Background
Southwest Research Institute® has developed a wide range of traffic management solutions for state and local governments across the country. However, these systems require training and experience to operate with maximum efficacy. The recent advent of large language models (LLMs) has provided a means of addressing this issue. Capable of interpreting human language, these systems can provide a new and natural means of interacting with complex programs.
Approach
We sought to determine how LLMs can serve as natural language interfaces to traffic management systems. To do so, we leveraged a commercial cloud LLM offering using the open-source LiteLLM and agents frameworks. Several interacting LLM agents were developed, and a model context protocol (MCP) server was developed to provide the LLM agents with access to tools. These tools were used to collect information or perform actions. Detailed textual descriptions of each tool, along with their expected inputs and outputs, were provided to the model. The LLM was connected to an existing state department of transportation (DOT)’s traffic management system, in which it can collect live data and perform real actions. Modifications were made to this traffic management system to enable this integration and to allow users to interact with the LLM.

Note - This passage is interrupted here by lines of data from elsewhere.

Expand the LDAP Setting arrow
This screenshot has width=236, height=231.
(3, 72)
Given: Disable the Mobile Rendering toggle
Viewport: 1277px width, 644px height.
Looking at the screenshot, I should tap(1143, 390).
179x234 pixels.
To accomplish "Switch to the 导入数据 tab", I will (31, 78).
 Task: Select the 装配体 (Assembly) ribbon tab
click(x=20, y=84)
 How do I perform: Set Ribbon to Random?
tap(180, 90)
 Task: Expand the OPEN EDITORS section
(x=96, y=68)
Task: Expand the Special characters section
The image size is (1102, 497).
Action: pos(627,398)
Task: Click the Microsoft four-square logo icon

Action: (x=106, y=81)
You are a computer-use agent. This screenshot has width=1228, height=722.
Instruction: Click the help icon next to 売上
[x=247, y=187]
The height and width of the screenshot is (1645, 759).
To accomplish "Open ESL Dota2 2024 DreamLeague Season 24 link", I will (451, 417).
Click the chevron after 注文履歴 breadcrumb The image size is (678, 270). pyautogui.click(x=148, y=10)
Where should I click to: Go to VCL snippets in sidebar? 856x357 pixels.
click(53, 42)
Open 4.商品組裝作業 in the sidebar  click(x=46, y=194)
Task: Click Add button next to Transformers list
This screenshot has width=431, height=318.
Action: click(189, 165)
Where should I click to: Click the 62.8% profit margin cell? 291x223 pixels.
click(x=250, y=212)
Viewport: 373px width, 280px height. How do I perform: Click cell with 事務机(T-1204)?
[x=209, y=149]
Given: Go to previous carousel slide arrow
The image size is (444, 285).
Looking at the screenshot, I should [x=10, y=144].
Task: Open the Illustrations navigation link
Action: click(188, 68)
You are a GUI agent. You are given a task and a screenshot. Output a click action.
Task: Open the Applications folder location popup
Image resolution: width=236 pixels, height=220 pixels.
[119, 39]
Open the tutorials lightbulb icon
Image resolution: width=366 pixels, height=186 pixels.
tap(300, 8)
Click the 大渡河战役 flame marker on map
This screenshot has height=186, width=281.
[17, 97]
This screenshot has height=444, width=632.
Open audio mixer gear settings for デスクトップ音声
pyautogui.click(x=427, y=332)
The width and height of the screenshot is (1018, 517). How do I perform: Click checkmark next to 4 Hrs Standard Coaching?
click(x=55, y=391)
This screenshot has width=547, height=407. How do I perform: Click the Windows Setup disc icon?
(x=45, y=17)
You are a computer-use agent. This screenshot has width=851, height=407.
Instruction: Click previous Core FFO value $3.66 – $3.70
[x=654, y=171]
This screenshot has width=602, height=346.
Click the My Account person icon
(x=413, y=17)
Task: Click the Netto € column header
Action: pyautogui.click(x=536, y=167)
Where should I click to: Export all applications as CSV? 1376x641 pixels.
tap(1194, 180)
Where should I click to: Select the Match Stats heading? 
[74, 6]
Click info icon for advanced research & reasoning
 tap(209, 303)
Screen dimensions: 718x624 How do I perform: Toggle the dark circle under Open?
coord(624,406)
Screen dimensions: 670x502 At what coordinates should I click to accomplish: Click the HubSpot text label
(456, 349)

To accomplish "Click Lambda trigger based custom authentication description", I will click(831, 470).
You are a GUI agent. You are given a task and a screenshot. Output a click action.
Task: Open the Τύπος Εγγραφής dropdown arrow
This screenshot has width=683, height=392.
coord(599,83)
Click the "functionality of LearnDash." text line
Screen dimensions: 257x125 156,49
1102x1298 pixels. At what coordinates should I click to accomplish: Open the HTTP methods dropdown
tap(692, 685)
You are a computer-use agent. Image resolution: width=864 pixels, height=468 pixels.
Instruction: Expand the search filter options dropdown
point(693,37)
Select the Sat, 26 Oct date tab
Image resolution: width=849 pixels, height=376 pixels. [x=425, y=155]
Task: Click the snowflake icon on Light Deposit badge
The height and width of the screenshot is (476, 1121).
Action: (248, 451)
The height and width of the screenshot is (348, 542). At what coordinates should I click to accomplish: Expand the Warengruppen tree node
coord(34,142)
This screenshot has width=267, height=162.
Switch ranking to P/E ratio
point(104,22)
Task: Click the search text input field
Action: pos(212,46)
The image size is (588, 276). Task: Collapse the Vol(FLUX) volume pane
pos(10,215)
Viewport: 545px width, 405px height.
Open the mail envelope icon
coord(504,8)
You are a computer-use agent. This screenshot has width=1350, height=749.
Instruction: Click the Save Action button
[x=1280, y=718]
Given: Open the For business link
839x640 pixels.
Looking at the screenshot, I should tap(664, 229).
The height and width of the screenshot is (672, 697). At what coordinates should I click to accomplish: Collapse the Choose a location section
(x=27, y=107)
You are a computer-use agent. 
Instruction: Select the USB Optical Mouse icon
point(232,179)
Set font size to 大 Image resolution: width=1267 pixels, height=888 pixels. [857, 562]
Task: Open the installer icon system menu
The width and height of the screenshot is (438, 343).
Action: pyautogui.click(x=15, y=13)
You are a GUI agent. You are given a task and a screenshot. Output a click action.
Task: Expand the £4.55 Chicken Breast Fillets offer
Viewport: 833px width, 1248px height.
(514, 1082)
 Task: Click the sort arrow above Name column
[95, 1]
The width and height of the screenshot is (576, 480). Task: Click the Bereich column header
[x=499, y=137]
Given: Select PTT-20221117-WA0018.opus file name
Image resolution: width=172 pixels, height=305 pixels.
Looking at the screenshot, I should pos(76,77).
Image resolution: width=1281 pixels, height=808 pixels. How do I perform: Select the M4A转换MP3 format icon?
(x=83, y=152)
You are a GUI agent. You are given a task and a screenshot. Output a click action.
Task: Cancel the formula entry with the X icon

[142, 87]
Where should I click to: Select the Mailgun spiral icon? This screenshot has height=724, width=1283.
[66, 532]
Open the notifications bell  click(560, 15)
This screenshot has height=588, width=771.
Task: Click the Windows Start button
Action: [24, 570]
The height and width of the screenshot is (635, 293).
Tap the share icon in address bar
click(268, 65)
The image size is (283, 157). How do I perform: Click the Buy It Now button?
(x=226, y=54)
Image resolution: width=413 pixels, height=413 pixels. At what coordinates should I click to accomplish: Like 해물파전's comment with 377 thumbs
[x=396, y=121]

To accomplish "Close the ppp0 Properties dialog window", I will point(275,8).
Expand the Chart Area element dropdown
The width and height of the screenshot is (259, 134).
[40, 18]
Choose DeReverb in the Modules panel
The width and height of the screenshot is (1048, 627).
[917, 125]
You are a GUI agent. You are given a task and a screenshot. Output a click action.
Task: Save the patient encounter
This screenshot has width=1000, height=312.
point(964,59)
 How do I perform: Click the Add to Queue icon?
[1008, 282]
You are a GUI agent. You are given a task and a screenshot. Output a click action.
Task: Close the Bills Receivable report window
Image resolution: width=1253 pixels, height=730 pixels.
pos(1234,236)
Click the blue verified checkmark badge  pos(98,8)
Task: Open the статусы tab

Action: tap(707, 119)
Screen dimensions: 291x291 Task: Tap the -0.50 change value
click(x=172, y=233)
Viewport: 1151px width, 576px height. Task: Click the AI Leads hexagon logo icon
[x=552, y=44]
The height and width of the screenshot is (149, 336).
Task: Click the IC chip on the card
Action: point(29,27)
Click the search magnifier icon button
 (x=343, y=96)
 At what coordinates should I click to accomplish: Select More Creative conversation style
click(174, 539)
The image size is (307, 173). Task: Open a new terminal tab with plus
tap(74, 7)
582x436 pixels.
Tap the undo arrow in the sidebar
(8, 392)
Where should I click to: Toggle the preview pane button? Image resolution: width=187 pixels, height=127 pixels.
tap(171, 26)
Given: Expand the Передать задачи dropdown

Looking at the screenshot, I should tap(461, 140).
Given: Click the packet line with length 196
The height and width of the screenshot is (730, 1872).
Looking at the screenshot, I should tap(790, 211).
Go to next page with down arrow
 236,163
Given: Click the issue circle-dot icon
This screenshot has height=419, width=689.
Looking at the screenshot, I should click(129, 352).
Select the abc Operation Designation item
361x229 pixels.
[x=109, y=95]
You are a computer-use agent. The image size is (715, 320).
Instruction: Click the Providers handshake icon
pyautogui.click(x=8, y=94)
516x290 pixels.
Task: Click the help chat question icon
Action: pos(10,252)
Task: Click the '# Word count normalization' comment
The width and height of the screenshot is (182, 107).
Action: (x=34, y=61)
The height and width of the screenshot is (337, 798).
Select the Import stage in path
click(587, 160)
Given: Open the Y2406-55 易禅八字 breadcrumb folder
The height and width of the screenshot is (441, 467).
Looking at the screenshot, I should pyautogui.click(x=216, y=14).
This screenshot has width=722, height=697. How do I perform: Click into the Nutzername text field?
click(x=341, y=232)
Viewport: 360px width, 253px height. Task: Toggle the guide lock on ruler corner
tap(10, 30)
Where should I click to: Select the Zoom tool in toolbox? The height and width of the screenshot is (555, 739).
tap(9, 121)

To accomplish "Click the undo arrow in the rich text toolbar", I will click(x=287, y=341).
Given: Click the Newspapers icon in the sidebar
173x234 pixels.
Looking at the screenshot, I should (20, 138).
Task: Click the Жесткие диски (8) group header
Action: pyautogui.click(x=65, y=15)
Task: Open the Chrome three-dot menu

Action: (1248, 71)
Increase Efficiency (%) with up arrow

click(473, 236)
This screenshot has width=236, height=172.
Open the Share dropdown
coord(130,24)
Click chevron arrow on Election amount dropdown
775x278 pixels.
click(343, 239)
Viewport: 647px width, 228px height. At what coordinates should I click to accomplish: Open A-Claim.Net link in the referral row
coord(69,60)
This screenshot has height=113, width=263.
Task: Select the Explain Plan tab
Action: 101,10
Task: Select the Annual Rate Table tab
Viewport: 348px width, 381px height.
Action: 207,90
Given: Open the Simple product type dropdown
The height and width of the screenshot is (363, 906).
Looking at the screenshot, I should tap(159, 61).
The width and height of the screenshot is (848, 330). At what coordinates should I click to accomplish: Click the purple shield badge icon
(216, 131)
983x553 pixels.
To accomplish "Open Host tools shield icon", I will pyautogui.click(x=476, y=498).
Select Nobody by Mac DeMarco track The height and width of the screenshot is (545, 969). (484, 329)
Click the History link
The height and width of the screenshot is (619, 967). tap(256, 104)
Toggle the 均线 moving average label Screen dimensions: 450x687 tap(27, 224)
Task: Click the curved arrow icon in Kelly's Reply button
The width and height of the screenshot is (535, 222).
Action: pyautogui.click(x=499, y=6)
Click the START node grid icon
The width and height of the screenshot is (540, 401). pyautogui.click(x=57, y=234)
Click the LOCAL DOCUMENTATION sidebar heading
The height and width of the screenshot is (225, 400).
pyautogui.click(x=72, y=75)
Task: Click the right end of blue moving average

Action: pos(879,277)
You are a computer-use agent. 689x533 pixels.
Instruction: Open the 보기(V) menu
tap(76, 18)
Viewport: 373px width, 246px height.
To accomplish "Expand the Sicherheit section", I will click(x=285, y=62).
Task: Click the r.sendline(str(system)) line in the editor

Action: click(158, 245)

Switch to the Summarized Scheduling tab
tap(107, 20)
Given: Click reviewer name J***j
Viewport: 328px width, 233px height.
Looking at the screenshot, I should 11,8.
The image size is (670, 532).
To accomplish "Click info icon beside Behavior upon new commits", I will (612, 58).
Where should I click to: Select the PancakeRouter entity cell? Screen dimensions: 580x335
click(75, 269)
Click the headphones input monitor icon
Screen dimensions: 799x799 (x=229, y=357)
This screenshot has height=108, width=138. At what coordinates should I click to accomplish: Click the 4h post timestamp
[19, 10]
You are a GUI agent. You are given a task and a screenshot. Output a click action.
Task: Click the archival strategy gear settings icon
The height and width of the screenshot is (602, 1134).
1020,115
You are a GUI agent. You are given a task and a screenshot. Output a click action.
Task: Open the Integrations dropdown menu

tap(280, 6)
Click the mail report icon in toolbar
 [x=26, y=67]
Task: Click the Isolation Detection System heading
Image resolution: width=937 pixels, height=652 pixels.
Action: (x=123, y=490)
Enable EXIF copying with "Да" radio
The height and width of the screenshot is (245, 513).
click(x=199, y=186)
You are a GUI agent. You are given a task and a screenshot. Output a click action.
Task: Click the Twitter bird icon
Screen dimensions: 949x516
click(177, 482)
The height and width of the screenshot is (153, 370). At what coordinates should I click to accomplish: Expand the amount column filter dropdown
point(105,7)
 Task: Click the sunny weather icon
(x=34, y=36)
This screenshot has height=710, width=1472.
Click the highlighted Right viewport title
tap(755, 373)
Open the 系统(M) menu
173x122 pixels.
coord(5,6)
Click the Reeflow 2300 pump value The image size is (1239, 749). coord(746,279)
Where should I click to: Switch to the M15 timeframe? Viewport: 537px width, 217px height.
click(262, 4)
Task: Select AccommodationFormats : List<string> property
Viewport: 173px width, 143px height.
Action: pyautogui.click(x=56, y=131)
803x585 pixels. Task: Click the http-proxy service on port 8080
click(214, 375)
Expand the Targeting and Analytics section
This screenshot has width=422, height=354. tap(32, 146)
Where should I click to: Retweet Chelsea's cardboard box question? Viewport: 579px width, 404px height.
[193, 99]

Figure 1: Overall System Architecture.
Accomplishments
A full pipeline was developed and integrated with real-world transportation management software. A simple graphical user interface (GUI) was built into the software to allow access to the LLM. The LLM has access to tools within the software system for data discovery (such as historical incidents and locations), documentation retrieval/help, and actions (such as displaying camera feeds). The system is capable of operating live. Overall, we expect the developed LLM pipeline to be applicable not only to transportation, but to practically any application interaction as well; this promises to enhance efficiency, simply and accelerate complex operations, and, in the case of traffic management, alleviate operator burden.